Las pirámides nos conectan con nuestro antepasados: todas y todos.
Las pirámides de Tehotihuacán son un punto de reconstitución de lo que un día fuimos. Lo sabemos todos los que hemos asistido ahí como el refugio de lo que nuestra civilización dejó aquí entre nosotros, con nuestras costumbres, no sólo guerreras. No trivilicemos nosotras sobre nuestra propia historia. No dejemos que lo hagan los demás, o que no nos importe, pues, pero no seamos tan pendejos como para comprarnos todo el cuento que las élites blancas que nos vinieron aquí a recomponer utilizaron para esculpir lo que somos ahora nosotras. Y no podemos evitarlo. Está en nuestra biología española.
La madre patria no lo sabe pero en el fondo todo mexicano que se precie quiere ser tan español como gringo. Lo bueno bueno está afuera. No sabemos apreciar lo que tenemos. Siempre tenemos capacidad de mancharnos de la verga con algunos de los nuestros.

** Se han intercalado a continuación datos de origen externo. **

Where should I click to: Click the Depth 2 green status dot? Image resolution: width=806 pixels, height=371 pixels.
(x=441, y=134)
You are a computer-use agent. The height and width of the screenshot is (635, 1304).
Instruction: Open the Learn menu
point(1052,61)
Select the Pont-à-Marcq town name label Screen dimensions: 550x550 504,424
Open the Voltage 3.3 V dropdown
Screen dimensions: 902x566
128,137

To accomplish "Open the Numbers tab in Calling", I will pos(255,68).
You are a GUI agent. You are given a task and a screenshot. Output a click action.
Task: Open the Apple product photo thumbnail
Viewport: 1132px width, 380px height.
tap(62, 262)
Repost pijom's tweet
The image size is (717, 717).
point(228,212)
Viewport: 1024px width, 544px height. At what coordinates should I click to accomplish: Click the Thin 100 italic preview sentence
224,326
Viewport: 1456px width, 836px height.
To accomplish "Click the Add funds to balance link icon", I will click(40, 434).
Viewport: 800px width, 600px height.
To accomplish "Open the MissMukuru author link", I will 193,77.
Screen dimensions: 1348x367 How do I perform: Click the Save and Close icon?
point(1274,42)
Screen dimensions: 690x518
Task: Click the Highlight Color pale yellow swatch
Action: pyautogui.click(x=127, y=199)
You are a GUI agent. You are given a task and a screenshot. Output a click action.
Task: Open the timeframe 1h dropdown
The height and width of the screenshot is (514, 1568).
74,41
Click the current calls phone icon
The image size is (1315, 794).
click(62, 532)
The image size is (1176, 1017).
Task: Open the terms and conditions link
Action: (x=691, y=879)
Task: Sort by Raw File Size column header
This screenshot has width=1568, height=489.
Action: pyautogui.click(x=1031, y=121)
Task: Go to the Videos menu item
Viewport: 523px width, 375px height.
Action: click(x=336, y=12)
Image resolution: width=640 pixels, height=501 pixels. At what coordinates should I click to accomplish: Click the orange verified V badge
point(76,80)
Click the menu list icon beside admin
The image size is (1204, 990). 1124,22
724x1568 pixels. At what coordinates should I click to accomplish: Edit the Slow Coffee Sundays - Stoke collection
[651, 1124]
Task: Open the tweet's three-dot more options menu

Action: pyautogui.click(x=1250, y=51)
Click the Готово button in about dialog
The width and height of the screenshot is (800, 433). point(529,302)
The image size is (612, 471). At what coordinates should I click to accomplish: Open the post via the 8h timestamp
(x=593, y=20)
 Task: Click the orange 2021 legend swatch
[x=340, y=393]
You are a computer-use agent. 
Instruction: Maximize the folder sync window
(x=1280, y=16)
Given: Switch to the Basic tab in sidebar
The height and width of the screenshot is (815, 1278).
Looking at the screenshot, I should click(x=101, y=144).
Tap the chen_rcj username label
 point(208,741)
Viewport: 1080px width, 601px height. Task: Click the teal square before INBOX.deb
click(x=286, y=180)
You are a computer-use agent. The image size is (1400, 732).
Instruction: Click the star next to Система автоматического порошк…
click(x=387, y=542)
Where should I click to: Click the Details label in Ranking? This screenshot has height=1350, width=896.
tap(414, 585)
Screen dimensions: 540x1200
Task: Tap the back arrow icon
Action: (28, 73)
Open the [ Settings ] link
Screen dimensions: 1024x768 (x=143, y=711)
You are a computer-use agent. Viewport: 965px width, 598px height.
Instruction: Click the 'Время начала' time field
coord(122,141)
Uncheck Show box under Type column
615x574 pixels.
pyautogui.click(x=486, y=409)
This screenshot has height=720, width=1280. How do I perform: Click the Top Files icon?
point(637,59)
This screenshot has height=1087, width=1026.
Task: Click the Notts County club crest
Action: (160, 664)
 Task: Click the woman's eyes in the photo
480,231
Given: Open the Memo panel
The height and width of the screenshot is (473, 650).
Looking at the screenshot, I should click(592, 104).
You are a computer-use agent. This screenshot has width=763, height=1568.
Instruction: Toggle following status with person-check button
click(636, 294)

Sobre todo si el chiste es facilón y aprovechado. Hay una especie de mamadura de verga que es muy autóctona. No debemos aludir ahí nuestra responsabilidad. Como raza mal llevada. No mal; lo siguiente. Aquello que de verdad podríamos desechar de nuestra hacer sin querer queriendo.
El camino cantinflea por vicio. Porque sabe que su estructura social churrigueresca le enaltece como esa región continental que floreció como la capital de este sincretismo que pasó por encima de las pirámides, salvo aquellas que yacen en la selva, enterradas. Magestuosa dimensión de lo que todavía somos. La estética de la pirámide y la plenitud de su plataforma de despegue para el encuentro con los Dioses: ALLS.